You site "traditional" class schedules, classroom practice, and school organizational structure as the reasons for US poor performance. I disagree. What we need is more emphasis in the early grades on teaching basic mathematics--not so much group and discovery learning, but actual traditional teaching of number concepts that students don't ordinarily "discover" on their own. Mathematics should be taught in a logical, heirachical fashion--not hodge-podge skipping around. Higher concepts should build on the basics. For the past 50 years or so math has been presented largely without structure, which is why we need to return to a more traditional method. "New" isn't necessarily improved.

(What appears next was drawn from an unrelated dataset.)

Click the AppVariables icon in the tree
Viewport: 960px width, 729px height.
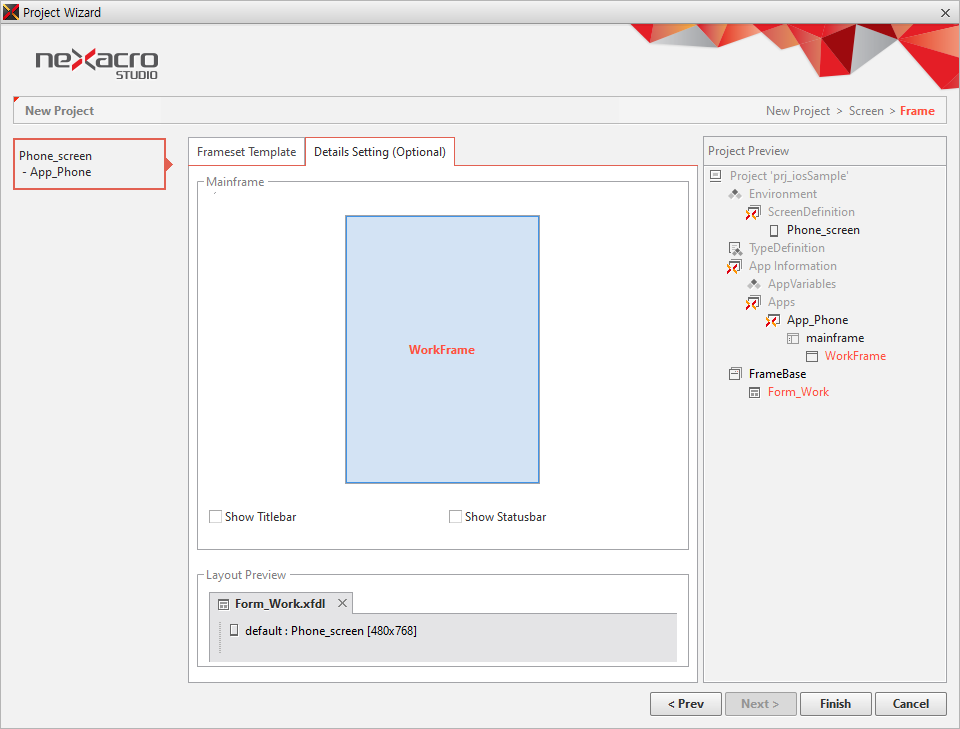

I am a computer teacher in an elementary school, and run a computer lab that uses software to instruct across the curriculum. I have made the following observations over my years of teaching the mathematics strand to grades 1-6:
1)When I present computer-generated problems that cannot be presented well in the "paper and pencil" offline world, students really perform the required abstract thinking and strategizing to set up the problem, but when asked to do the final computation, they are crippled or handicapped by not knowing or retaining their math facts or by the inability to count accurately.
2) I think we teachers should spend more time on how to teach the students to memorize and to retain whatever they need to master--be it poems, prose, phone numbers, passwords, screennames, or the basic facts. We assign them to learn the facts, but assume they know how to sit, practice, repeat,develop mneumonics, and self-test until they know their math facts. These students need to know these skills as well.
3) We as teachers do not adequately teach the students to use the addition and multiplication tables to learn their math facts, number properties, and number patterns. More importantly, we do not use the tables to teach or present the inverse operations of subtraction and division.
4)We as teachers do not use number lines to teach fractions, except for equivalencies. Fractions in the early grades are associated with pizza pieces, and do not seem to have an address or existence between whole numbers. In fact, this "betweeness" concept is overlooked in the early grades. Because of this deficit, the students enter fifth and sixth grade without a sound base for understanding the product and quotient of two fractions--mixed or proper. They are exposed to the algorithm without any models or proofs of why the algorithms work. As a result, their test scores reflect this poor achievement in fractional computation.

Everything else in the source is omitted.